Attitude d'empathie et de négatricité

3. Posture de Négatricité

A partir de là, si l'élève rentre dans une posture de refus d'obtempérer, alors la situation se bloque. Nous abordons ainsi :

Une quatrième phase, celle « du combat rapproché ». Nous passons d’une situation de communication dite de rupture à une situation de communication dite de « négatricité » où l’élève déni le pouvoir légitime du professeur. Si l’enseignante  n’a pas compris le mécanisme, ne s’est pas approprié en formation un protocole de réponses appropriées, afin de toujours rester dans une posture professionnelle, alors les réactions sont systématiquement les mêmes, l’incident non maîtrisé dans les quelques secondes amène inévitablement le locuteur à rentrer dans une posture négative. La plus part du temps dans nos trop nombreuses observations, l’enseignant ne choisit pas consciemment cette posture, il le fait certes de manière inconsciente , mais la faille est bien là, lisible par l’ensemble des élèves d’une classe est surtout par l’élève responsable du conflit. Cette posture de non mise à distance, toute empreinte d’antipathie , est trahie par les nombreux gestes et attitudes qui dénoncent ce qu’il ressent intérieurement, son regard joue ici un rôle primordial, il est non équivoque et nous situe de fait instantanément dans le registre d’un micro geste de la sanction . Comme si le curseur avait été monté en intensité jusqu’au point de rupture, comme si l’adulte ne pouvait plus contenir la tension véhiculée par la situation. Dans notre situation pilote, l’élève fait mine de ne pas comprendre et ne range toujours pas la Nitendo ; dès lors, l’enseignante rentre rapidement dans l’espace de l’élève,  le lien se tend. L’enseignante se déplace jusqu’à l’élève, il va jusqu’au contact et lui dit : « Bon alors je la prends ! Tu donne ! Je te la rendrai à la récréation ! » Nombreux sont les indicateurs qui se mettent alors au rouge : le débit de la voix est plus rapide, le ton de la voix, lui, monte dans les aigus, la distance au sujet se rétrécie, les différents gestes des mains et le regard se tendent… le tu de « tu donnes ça ! » est en général l’instant qui fait tout basculer, en effet, la formule n’est pas la meilleure qui soit, en ce qu’elle prend l’autre à parti, le tu agresse l’autre en le ciblant, le je n’accepte pas en partant du ressenti, semble être une formulation bien plus efficace. Progressivement, nous rentrons dans une posture de plus en plus négative, une situation de sanction, répressive sans reformulation . Nous sommes dès lors, dans un moment charnière, celui de la reprise ou non du pouvoir de l’Autorité.

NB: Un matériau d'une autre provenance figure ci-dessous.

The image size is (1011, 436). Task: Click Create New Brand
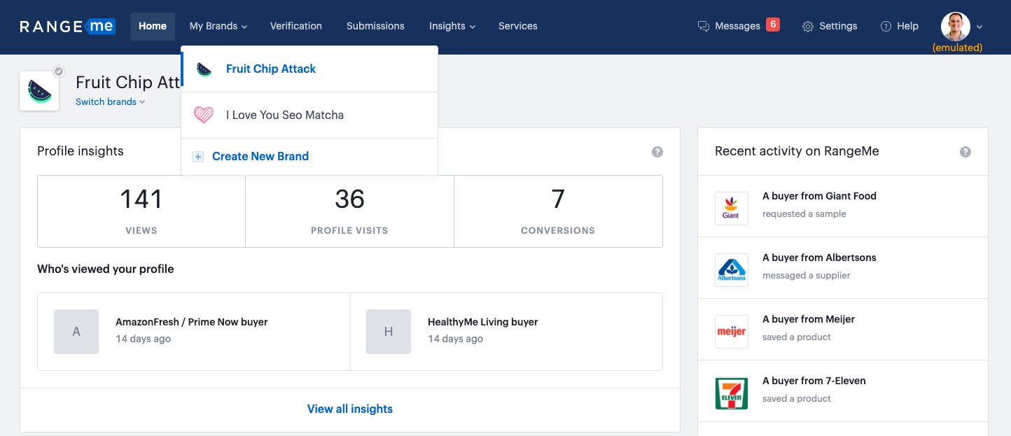[260, 156]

Mais heureusement, toutes les situations ne se terminent pas par un conflit poussé à l’extrême ; grâce à la formation, si le cas lui a déjà été présenté lors de jeux de situation, avec la mise en place dans une introspection gestuée, d’une posture contrôlée, l’enseignant doit peu à peu apprendre à maîtriser ses gestes, il va pouvoir contrôler ses réactions, il aura plus de chance de rentrer dans une réponse professionnelle mieux adaptée. Après avoir pris un certain recul et pris conscience de la situation, il va pouvoir réagir sans tendre la situation et casser cette spirale négative. Dans notre cas d’école, le professeur fait un pas en arrière, il reprend le contrôle de la situation dans un micro geste professionnel de régulation que souligne la phrase : « Je ne veux plus le voir « avant de terminer par deux pas en arrière et le mot : « Voilà ! » avec une insistance sur cette dernière syllabe, cette seule syllabe porte en elle la marque de la délivrance, le corps se détend.



Enfin en sixième étape, pour clore la situation et vraiment marquer que l’enseignante a repris son territoire en reculant à portée de tous, l’incident se termine par un micro geste d’injonction pour cadrer l’élève, elle reprend le mot libérateur voilà et dans une situation d’instruction injonctive il va clore l’incident : «  Voilà, tu prends ton crayon, tu prends le cahier…et tu te mets au travail ». Il montre ainsi qu’il a fini par obtenir ce qu’il demandait. Le ton de la voix est ferme, le découpage des patterns de temps est précis , par trois fois, en trois unités sémantiques, les consignes sont assignés , par le geste, la voix dans une ligne mélodique descendante sans ambiguïté et les mots clés sont : crayon, cahier, travail, trois symboles forts s’il en est du métier d’élève. Elle tourne le dos à l’incident et reprend rapidement la direction de sa place en regardant l’ensemble de la classe.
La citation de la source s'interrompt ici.